→ Material to process
- Opening Delimiter -
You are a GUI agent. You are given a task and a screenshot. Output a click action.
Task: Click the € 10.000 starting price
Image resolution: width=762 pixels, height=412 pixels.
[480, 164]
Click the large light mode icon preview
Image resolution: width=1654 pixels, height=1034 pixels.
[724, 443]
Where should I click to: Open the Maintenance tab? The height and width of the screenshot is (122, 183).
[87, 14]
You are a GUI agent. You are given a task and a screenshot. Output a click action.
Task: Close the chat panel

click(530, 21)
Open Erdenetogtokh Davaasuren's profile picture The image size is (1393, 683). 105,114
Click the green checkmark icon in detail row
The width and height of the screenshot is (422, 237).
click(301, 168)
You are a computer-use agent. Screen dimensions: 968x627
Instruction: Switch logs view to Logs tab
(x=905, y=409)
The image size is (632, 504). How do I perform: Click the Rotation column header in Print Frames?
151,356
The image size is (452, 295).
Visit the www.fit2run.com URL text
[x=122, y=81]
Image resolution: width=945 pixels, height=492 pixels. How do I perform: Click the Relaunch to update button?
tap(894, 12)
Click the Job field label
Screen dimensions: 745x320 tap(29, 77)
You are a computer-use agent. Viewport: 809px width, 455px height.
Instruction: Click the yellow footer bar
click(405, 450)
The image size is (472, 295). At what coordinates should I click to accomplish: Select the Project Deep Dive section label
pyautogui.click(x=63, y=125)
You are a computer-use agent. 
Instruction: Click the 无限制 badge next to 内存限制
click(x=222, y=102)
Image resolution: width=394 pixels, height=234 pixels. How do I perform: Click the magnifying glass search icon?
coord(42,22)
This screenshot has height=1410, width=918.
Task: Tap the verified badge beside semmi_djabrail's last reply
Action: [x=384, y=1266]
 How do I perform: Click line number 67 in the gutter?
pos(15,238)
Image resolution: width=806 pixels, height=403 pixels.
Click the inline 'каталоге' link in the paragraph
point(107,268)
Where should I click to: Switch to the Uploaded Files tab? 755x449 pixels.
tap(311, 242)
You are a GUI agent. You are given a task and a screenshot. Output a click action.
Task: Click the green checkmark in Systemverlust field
- Closing Delimiter -
→ Work required
What is wanted is the complete set of entries, returned verbatim.

→ Response box
You are a GUI agent. You are given a task and a screenshot. Output a click action.
Task: Click the € 10.000 starting price
Image resolution: width=762 pixels, height=412 pixels.
[480, 164]
Click the large light mode icon preview
Image resolution: width=1654 pixels, height=1034 pixels.
[724, 443]
Where should I click to: Open the Maintenance tab? The height and width of the screenshot is (122, 183).
[87, 14]
You are a GUI agent. You are given a task and a screenshot. Output a click action.
Task: Close the chat panel

click(530, 21)
Open Erdenetogtokh Davaasuren's profile picture The image size is (1393, 683). 105,114
Click the green checkmark icon in detail row
The width and height of the screenshot is (422, 237).
click(301, 168)
You are a computer-use agent. Screen dimensions: 968x627
Instruction: Switch logs view to Logs tab
(x=905, y=409)
The image size is (632, 504). How do I perform: Click the Rotation column header in Print Frames?
151,356
The image size is (452, 295).
Visit the www.fit2run.com URL text
[x=122, y=81]
Image resolution: width=945 pixels, height=492 pixels. How do I perform: Click the Relaunch to update button?
tap(894, 12)
Click the Job field label
Screen dimensions: 745x320 tap(29, 77)
You are a computer-use agent. Viewport: 809px width, 455px height.
Instruction: Click the yellow footer bar
click(405, 450)
The image size is (472, 295). At what coordinates should I click to accomplish: Select the Project Deep Dive section label
pyautogui.click(x=63, y=125)
You are a computer-use agent. 
Instruction: Click the 无限制 badge next to 内存限制
click(x=222, y=102)
Image resolution: width=394 pixels, height=234 pixels. How do I perform: Click the magnifying glass search icon?
coord(42,22)
This screenshot has height=1410, width=918.
Task: Tap the verified badge beside semmi_djabrail's last reply
Action: [x=384, y=1266]
 How do I perform: Click line number 67 in the gutter?
pos(15,238)
Image resolution: width=806 pixels, height=403 pixels.
Click the inline 'каталоге' link in the paragraph
point(107,268)
Where should I click to: Switch to the Uploaded Files tab? 755x449 pixels.
tap(311, 242)
You are a GUI agent. You are given a task and a screenshot. Output a click action.
Task: Click the green checkmark in Systemverlust field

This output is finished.